The Rittenhouse Review

A Philadelphia Journal of Politics, Finance, Ethics, and Culture


Saturday, November 02, 2002  

BYE-BYE, HARVEY: PART V
The Writing is on the Wall

There are some harsh words for Securities and Exchange Commission Chairman Harvey L. Pitt from the Washington Post editorial board today, coming a day later than might have been expected, but no less scathing in their criticism of the agency’s Keystone Kop.

Last week, at an open SEC meeting, Mr. Pitt misled the public about the process of selecting a new board to oversee auditors, pretending he had not switched from a stronger candidate to a weaker one as a result of pressure from politicians or lobbyists. And reports this week suggest that Mr. Pitt withheld information from fellow SEC commissioners that would have compromised the lobbyists’ preferred candidate, William H. Webster, possibly even impeding his selection.

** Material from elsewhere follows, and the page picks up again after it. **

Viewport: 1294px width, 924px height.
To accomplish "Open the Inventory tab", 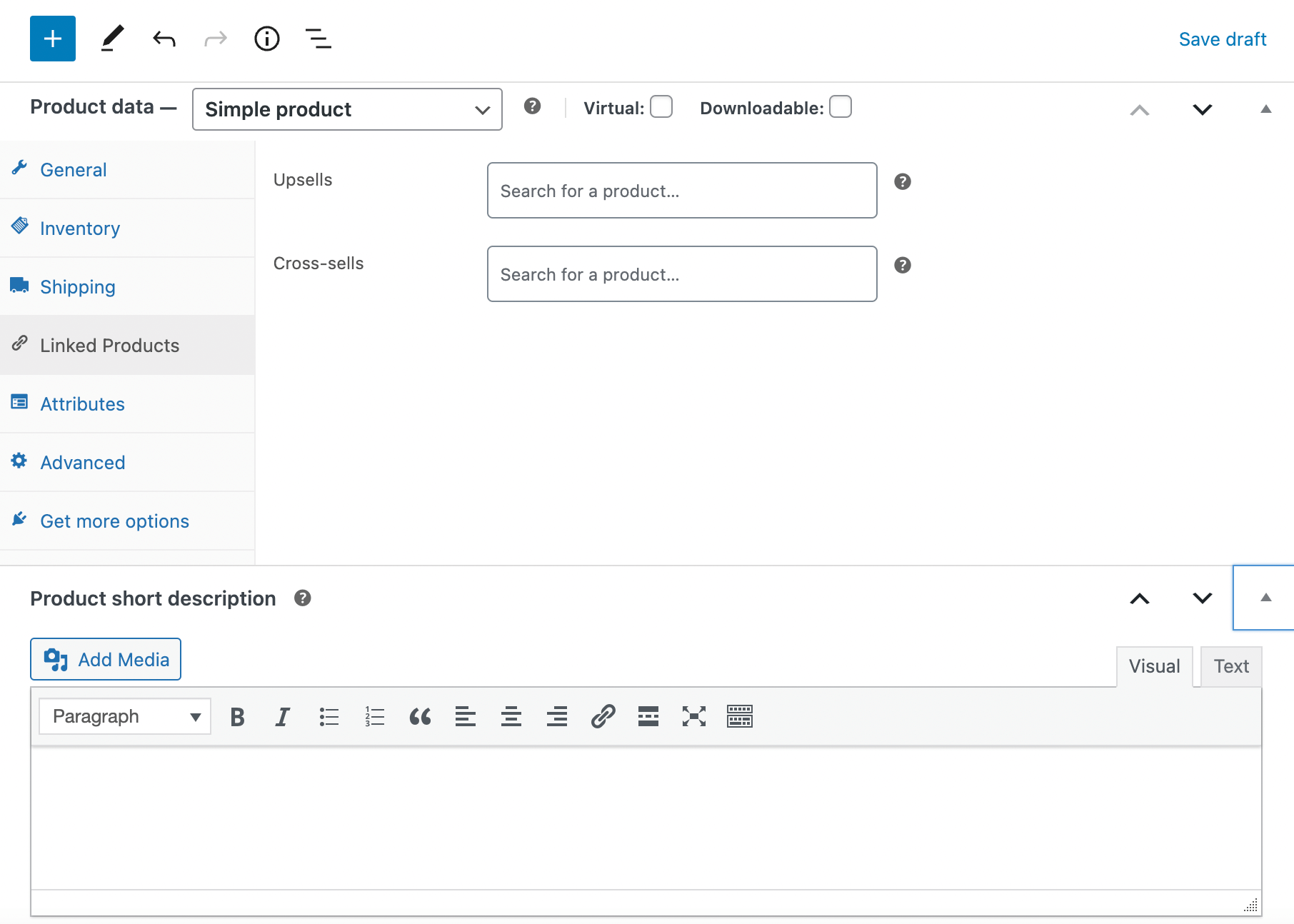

The SEC has now invited its internal inspector to inquire into the process that led to Mr. Webster’s selection, and Congress promises its own inquiries. If these confirm that Mr. Pitt withheld important facts from fellow commissioners as they prepared to vote on Mr. Webster’s appointment, Mr. Pitt ought to resign, or President Bush should replace him. Allowing Mr. Pitt to survive in office would signify the Bush administration’s contempt for business ethics.

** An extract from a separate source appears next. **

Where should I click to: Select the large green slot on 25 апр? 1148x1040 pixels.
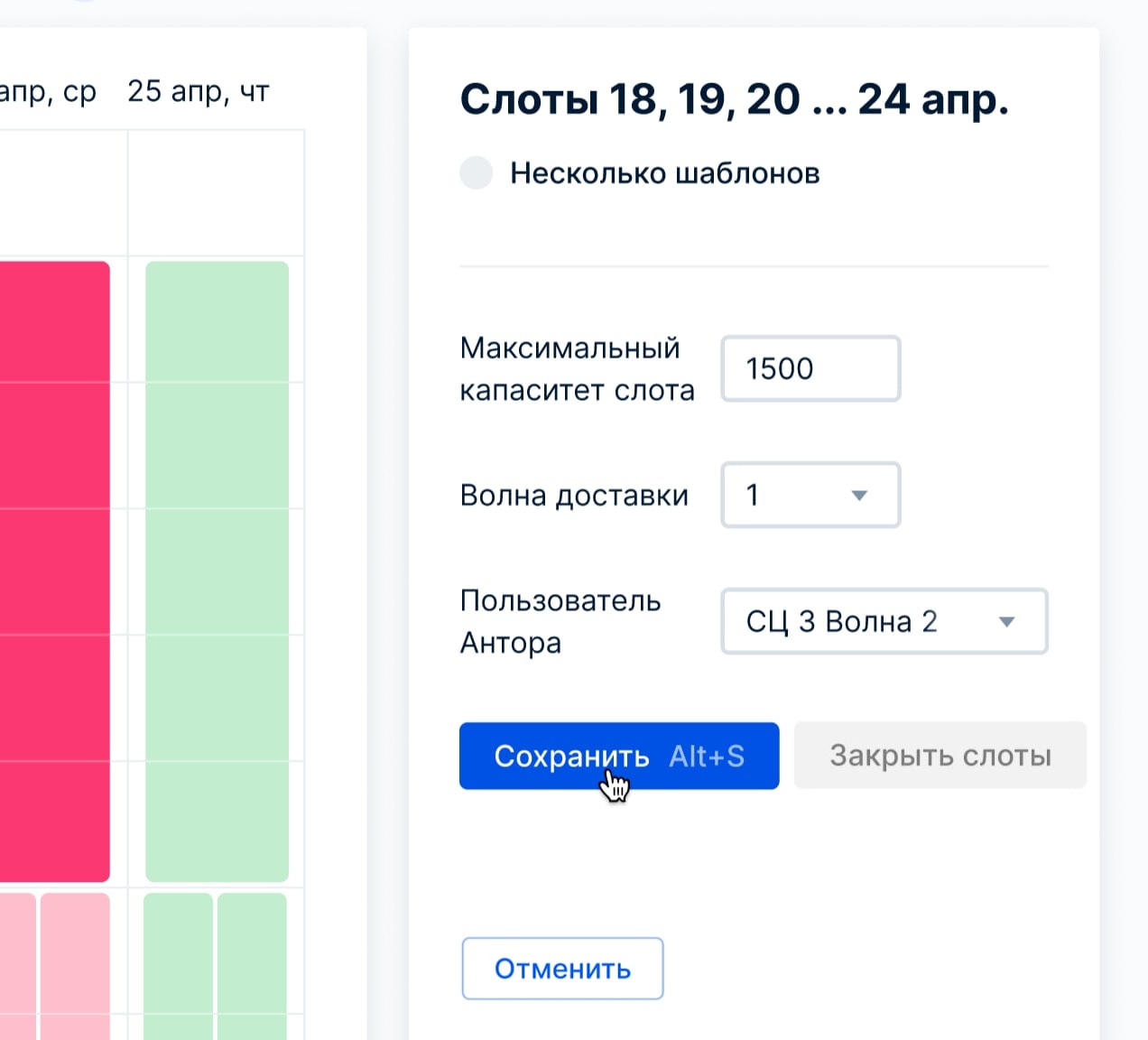point(217,571)
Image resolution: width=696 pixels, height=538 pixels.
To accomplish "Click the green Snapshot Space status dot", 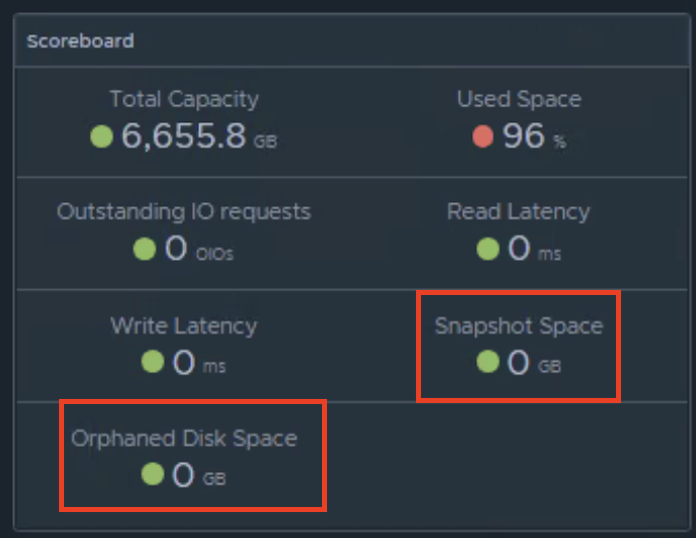I will coord(488,361).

Unfortunately, it’s not clear that Mr. Bush can be counted on to do the right thing, because his own advisers appear to have been complicitous in Mr. Pitt’s awful performance. White House staff were in touch with members of the commission during the period when the selection of the audit oversight board was hijacked by lobbyists. Andrew H. Card Jr., Mr. Bush’s chief of staff, called Mr. Webster to urge him to accept the job. Treasury Secretary Paul H. O’Neill was consulted on Mr. Webster’s appointment. . .

[T]he Bush team opposed the appointment of John H. Biggs, a champion of investor interests, as head of the newly created audit oversight board. Instead it supported Mr. Webster, whose weak grasp of the technicalities of accounting is reassuring to the accounting lobby. As a result of the administration’s choice, the new audit oversight board has had its credibility battered even before it gets going. There is still an opportunity to repair the damage -- unless the president decides that a battered and ineffectual regulator is exactly what he favors.

But more significant is today’s page-one article, “SEC Chief Losing White House Favor,” by David S. Hilzenrath and Mike Allen. I don’t know if Pitt is politically astute enough to grasp the significance of this piece, so I’ll just spell it out: Mr. Pitt, the writing is on the wall.

Based almost entirely on leaks from “Republican sources” and “SEC sources,” the Post today reported that “White House support for [Pitt] was deteriorating.” The mood in the White House sounds gloomy: “White House officials were said to be exasperated that Pitt’s handling of the appointments had created a political crisis for President Bush days before midterm elections that could determine which party controls Congress. These sources said the White House is considering asking Pitt to step down, or allowing him to resign, after the elections.” The Post notes that while President Bush cannot force Pitt’s departure, it can demote him out of the agency’s chairmanship, adding, “Pitt has few, if any, friends among Democrats in Congress to come to his aid.”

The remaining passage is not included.